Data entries

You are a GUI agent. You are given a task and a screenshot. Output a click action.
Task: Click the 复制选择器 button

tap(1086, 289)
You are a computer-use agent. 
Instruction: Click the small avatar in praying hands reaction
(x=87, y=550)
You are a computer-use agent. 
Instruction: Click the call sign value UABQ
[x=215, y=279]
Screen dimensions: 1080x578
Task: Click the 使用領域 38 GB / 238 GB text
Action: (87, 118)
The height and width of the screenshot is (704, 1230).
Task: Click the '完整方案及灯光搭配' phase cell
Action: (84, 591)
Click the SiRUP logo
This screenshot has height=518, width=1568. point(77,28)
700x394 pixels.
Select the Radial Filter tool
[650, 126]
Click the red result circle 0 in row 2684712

#### What to produce:
Return each entry without altering a single word.

#### Output below:
You are a GUI agent. You are given a task and a screenshot. Output a click action.
Task: Click the 复制选择器 button

tap(1086, 289)
You are a computer-use agent. 
Instruction: Click the small avatar in praying hands reaction
(x=87, y=550)
You are a computer-use agent. 
Instruction: Click the call sign value UABQ
[x=215, y=279]
Screen dimensions: 1080x578
Task: Click the 使用領域 38 GB / 238 GB text
Action: (87, 118)
The height and width of the screenshot is (704, 1230).
Task: Click the '完整方案及灯光搭配' phase cell
Action: (84, 591)
Click the SiRUP logo
This screenshot has height=518, width=1568. point(77,28)
700x394 pixels.
Select the Radial Filter tool
[650, 126]
Click the red result circle 0 in row 2684712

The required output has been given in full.